Changing stroke rehab and research worldwide now.Time is Brain! trillions and trillions of neurons that DIE each day because there are NO effective hyperacute therapies besides tPA(only 12% effective). I have 523 posts on hyperacute therapy, enough for researchers to spend decades proving them out. These are my personal ideas and blog on stroke rehabilitation and stroke research. Do not attempt any of these without checking with your medical provider. Unless you join me in agitating, when you need these therapies they won't be there.

What this blog is for:

My blog is not to help survivors recover, it is to have the 10 million yearly stroke survivors light fires underneath their doctors, stroke hospitals and stroke researchers to get stroke solved. 100% recovery. The stroke medical world is completely failing at that goal, they don't even have it as a goal. Shortly after getting out of the hospital and getting NO information on the process or protocols of stroke rehabilitation and recovery I started searching on the internet and found that no other survivor received useful information. This is an attempt to cover all stroke rehabilitation information that should be readily available to survivors so they can talk with informed knowledge to their medical staff. It lays out what needs to be done to get stroke survivors closer to 100% recovery. It's quite disgusting that this information is not available from every stroke association and doctors group.

Friday, August 18, 2017

Does Intracranial Pressure Monitoring Improve Outcomes in Severe Traumatic Brain Injury?

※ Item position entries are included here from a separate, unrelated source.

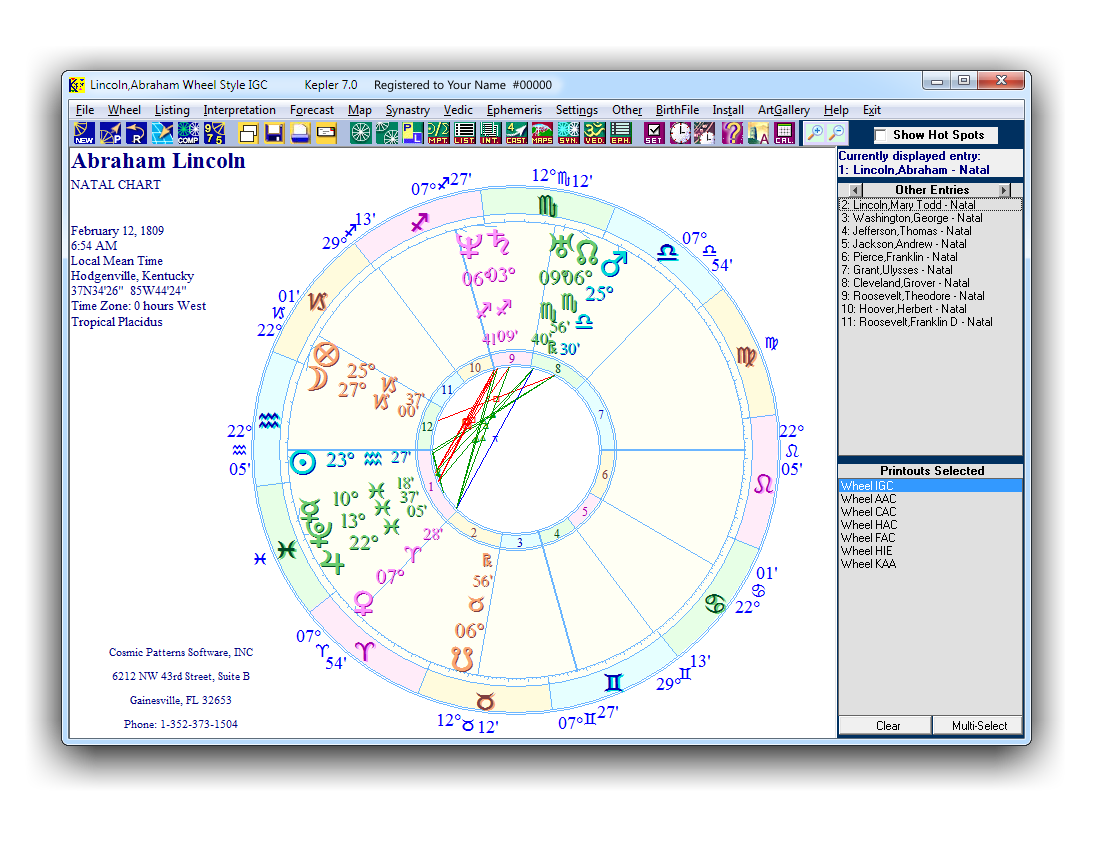Launch astro mapping with the MAPS icon
Screen dimensions: 1112x856
click(x=541, y=132)
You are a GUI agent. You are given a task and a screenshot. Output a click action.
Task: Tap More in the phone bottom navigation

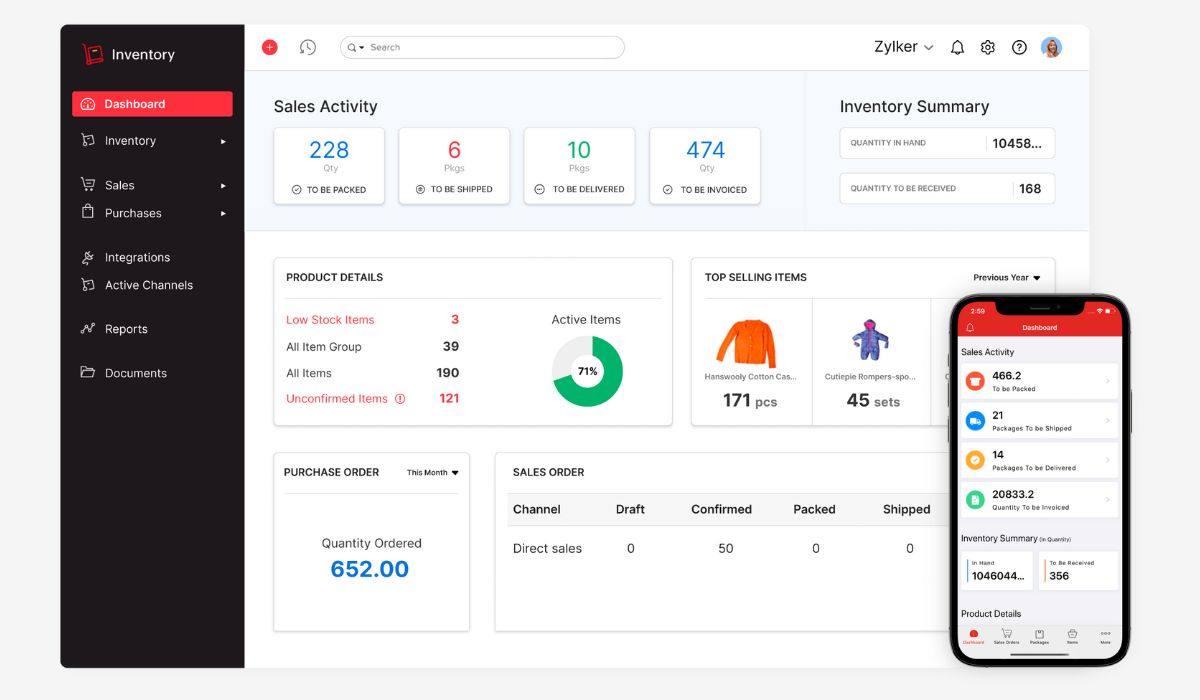click(1104, 634)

Followup needed for hemorrhage stroke patients. Better interventions are needed.
http://dgnews.docguide.com/does-intracranial-pressure-monitoring-improve-outcomes-severe-traumatic-brain-injury?overlay=2&
NEW ROCHELLE, NY -- August 15, 2017 -- Use of intracranial pressure (ICP) monitoring in patients with severe traumatic brain injury (TBI) was associated with a significant decrease in mortality, but it did not improve the rate of favourable outcomes, according to a study published in the Journal of Neurotrauma.
Although ICP monitoring was linked to more aggressive therapy, the researchers concluded that current therapies cannot adequately control increased ICP.
For the study, the researchers retrospectively investigated the effects of ICP monitoring in the treatment of severe TBI using data from the Japan Neurotrauma Data Bank (JNTDB). The study was conducted in 1,091 subjects enrolled in the JNTDB (Project 2009) from July 2009 to June 2011. The subjects were divided into those treated with and treated without ICP monitoring in intensive care for severe TBI.
The rate of ICP monitoring in the treatment of severe TBI was only 28%, suggesting that use of this method has declined compared with previous studies.
The patients who received ICP monitoring had significantly higher rates of therapy with hyperventilation, hyperosmolar diuretics, sedatives, anticonvulsants, and surgery, and more intensive body temperature management. Yet there was no significant difference in the favourable outcome rate between the ICP and non-ICP monitoring groups of patients.
“We conclude that ICP monitoring and management of ICP are both important for management and care of severe TBI,” the authors wrote. “However, current therapies do not control ICP sufficiently, and more effective therapies are needed.”
“This well-reasoned retrospective analysis focuses on an issue that continues to generate controversy in relation to the care and management of traumatically brain injured patients,” wrote John T. Povlishock, PhD, Medical College of Virginia Campus of Virginia Commonwealth University, Richmond, Virginia, in an accompanying editorial. “What is of note in this communication is the fact that although those patients were aggressively managed, with concomitant ICP monitoring revealing a significant reduction in mortality, this occurred without any improvement in outcome, a finding that further highlights the continued controversy surrounding routine ICP monitoring.”